The task →
Rewrite the entries below with "trash icon" changed to "bin icon" and everything else left as it is.

<<<<

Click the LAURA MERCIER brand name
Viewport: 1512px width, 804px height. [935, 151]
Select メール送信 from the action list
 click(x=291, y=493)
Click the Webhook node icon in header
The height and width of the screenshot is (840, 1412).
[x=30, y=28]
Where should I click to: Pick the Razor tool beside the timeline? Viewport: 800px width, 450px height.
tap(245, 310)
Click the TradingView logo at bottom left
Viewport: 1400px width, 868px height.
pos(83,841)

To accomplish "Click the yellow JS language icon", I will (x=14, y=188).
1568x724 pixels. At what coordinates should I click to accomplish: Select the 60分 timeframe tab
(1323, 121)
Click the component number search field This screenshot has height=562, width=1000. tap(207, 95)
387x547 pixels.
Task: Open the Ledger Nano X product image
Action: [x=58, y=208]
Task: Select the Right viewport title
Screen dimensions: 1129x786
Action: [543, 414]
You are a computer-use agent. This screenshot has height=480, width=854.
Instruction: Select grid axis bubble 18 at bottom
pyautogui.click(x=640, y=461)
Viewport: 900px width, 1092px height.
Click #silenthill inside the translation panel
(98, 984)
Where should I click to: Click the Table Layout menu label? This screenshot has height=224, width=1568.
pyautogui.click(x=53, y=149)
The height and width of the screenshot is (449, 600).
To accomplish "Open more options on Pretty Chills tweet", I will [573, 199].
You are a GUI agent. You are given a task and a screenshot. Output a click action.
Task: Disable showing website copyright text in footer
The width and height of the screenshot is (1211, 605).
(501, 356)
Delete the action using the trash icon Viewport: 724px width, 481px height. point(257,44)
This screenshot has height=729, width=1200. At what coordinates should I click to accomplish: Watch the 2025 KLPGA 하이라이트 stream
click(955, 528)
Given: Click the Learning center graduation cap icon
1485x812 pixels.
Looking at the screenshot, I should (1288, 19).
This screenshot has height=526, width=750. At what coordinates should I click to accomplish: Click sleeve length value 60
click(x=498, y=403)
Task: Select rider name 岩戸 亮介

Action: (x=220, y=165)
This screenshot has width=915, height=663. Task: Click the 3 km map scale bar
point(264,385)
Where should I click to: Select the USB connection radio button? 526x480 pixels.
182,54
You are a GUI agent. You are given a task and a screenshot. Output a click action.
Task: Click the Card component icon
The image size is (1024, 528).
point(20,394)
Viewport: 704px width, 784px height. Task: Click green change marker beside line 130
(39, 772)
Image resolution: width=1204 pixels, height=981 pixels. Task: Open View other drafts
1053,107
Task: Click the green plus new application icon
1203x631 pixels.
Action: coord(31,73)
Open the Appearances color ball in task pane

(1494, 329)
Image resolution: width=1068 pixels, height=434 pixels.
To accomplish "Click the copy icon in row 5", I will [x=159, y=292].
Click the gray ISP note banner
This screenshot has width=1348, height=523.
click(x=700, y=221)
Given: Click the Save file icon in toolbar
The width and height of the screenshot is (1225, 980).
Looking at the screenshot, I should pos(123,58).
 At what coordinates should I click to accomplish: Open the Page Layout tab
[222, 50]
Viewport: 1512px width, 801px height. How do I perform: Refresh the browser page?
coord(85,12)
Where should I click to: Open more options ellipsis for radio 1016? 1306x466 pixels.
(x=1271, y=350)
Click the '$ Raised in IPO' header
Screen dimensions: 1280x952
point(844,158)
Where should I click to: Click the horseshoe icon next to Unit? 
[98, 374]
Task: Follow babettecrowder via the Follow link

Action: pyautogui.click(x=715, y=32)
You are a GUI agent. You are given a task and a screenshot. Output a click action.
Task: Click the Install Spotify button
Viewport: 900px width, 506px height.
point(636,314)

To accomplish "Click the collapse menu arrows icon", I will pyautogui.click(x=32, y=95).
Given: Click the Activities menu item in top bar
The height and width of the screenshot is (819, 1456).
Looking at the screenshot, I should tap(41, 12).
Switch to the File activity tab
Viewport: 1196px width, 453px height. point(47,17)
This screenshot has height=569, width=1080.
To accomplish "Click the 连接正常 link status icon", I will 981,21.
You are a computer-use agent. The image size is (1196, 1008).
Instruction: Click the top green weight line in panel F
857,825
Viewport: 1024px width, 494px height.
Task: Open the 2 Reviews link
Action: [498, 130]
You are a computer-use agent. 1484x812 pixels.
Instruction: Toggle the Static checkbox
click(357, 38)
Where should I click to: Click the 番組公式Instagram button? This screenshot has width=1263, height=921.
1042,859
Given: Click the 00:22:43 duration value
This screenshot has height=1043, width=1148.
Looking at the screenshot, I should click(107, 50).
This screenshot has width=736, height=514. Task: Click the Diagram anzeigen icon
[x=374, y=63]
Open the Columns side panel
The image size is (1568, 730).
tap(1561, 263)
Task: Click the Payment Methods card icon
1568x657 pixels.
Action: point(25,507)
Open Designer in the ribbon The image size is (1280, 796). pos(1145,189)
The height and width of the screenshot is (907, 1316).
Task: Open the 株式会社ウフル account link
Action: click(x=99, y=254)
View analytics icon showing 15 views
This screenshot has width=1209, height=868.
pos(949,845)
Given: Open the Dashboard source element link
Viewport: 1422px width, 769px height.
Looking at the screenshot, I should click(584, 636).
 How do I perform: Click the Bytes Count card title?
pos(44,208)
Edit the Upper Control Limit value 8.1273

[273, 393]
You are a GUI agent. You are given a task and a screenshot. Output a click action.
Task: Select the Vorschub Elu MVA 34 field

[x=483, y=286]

>>>>

Completed exercise →
Click the LAURA MERCIER brand name
Viewport: 1512px width, 804px height. [935, 151]
Select メール送信 from the action list
 click(x=291, y=493)
Click the Webhook node icon in header
The height and width of the screenshot is (840, 1412).
[x=30, y=28]
Where should I click to: Pick the Razor tool beside the timeline? Viewport: 800px width, 450px height.
tap(245, 310)
Click the TradingView logo at bottom left
Viewport: 1400px width, 868px height.
pos(83,841)

To accomplish "Click the yellow JS language icon", I will (x=14, y=188).
1568x724 pixels. At what coordinates should I click to accomplish: Select the 60分 timeframe tab
(1323, 121)
Click the component number search field This screenshot has height=562, width=1000. tap(207, 95)
387x547 pixels.
Task: Open the Ledger Nano X product image
Action: [x=58, y=208]
Task: Select the Right viewport title
Screen dimensions: 1129x786
Action: [543, 414]
You are a computer-use agent. This screenshot has height=480, width=854.
Instruction: Select grid axis bubble 18 at bottom
pyautogui.click(x=640, y=461)
Viewport: 900px width, 1092px height.
Click #silenthill inside the translation panel
(98, 984)
Where should I click to: Click the Table Layout menu label? This screenshot has height=224, width=1568.
pyautogui.click(x=53, y=149)
The height and width of the screenshot is (449, 600).
To accomplish "Open more options on Pretty Chills tweet", I will [573, 199].
You are a GUI agent. You are given a task and a screenshot. Output a click action.
Task: Disable showing website copyright text in footer
The width and height of the screenshot is (1211, 605).
(501, 356)
Delete the action using the bin icon Viewport: 724px width, 481px height. point(257,44)
This screenshot has height=729, width=1200. At what coordinates should I click to accomplish: Watch the 2025 KLPGA 하이라이트 stream
click(955, 528)
Given: Click the Learning center graduation cap icon
1485x812 pixels.
Looking at the screenshot, I should (1288, 19).
This screenshot has height=526, width=750. At what coordinates should I click to accomplish: Click sleeve length value 60
click(x=498, y=403)
Task: Select rider name 岩戸 亮介

Action: (x=220, y=165)
This screenshot has width=915, height=663. Task: Click the 3 km map scale bar
point(264,385)
Where should I click to: Select the USB connection radio button? 526x480 pixels.
182,54
You are a GUI agent. You are given a task and a screenshot. Output a click action.
Task: Click the Card component icon
The image size is (1024, 528).
point(20,394)
Viewport: 704px width, 784px height. Task: Click green change marker beside line 130
(39, 772)
Image resolution: width=1204 pixels, height=981 pixels. Task: Open View other drafts
1053,107
Task: Click the green plus new application icon
1203x631 pixels.
Action: coord(31,73)
Open the Appearances color ball in task pane

(1494, 329)
Image resolution: width=1068 pixels, height=434 pixels.
To accomplish "Click the copy icon in row 5", I will [x=159, y=292].
Click the gray ISP note banner
This screenshot has width=1348, height=523.
click(x=700, y=221)
Given: Click the Save file icon in toolbar
The width and height of the screenshot is (1225, 980).
Looking at the screenshot, I should pos(123,58).
 At what coordinates should I click to accomplish: Open the Page Layout tab
[222, 50]
Viewport: 1512px width, 801px height. How do I perform: Refresh the browser page?
coord(85,12)
Where should I click to: Open more options ellipsis for radio 1016? 1306x466 pixels.
(x=1271, y=350)
Click the '$ Raised in IPO' header
Screen dimensions: 1280x952
point(844,158)
Where should I click to: Click the horseshoe icon next to Unit? 
[98, 374]
Task: Follow babettecrowder via the Follow link

Action: pyautogui.click(x=715, y=32)
You are a GUI agent. You are given a task and a screenshot. Output a click action.
Task: Click the Install Spotify button
Viewport: 900px width, 506px height.
point(636,314)

To accomplish "Click the collapse menu arrows icon", I will pyautogui.click(x=32, y=95).
Given: Click the Activities menu item in top bar
The height and width of the screenshot is (819, 1456).
Looking at the screenshot, I should tap(41, 12).
Switch to the File activity tab
Viewport: 1196px width, 453px height. point(47,17)
This screenshot has height=569, width=1080.
To accomplish "Click the 连接正常 link status icon", I will 981,21.
You are a computer-use agent. The image size is (1196, 1008).
Instruction: Click the top green weight line in panel F
857,825
Viewport: 1024px width, 494px height.
Task: Open the 2 Reviews link
Action: [498, 130]
You are a computer-use agent. 1484x812 pixels.
Instruction: Toggle the Static checkbox
click(357, 38)
Where should I click to: Click the 番組公式Instagram button? This screenshot has width=1263, height=921.
1042,859
Given: Click the 00:22:43 duration value
This screenshot has height=1043, width=1148.
Looking at the screenshot, I should click(107, 50).
This screenshot has width=736, height=514. Task: Click the Diagram anzeigen icon
[x=374, y=63]
Open the Columns side panel
The image size is (1568, 730).
tap(1561, 263)
Task: Click the Payment Methods card icon
1568x657 pixels.
Action: point(25,507)
Open Designer in the ribbon The image size is (1280, 796). pos(1145,189)
The height and width of the screenshot is (907, 1316).
Task: Open the 株式会社ウフル account link
Action: click(x=99, y=254)
View analytics icon showing 15 views
This screenshot has width=1209, height=868.
pos(949,845)
Given: Open the Dashboard source element link
Viewport: 1422px width, 769px height.
Looking at the screenshot, I should click(584, 636).
 How do I perform: Click the Bytes Count card title?
pos(44,208)
Edit the Upper Control Limit value 8.1273

[273, 393]
You are a GUI agent. You are given a task and a screenshot. Output a click action.
Task: Select the Vorschub Elu MVA 34 field

[x=483, y=286]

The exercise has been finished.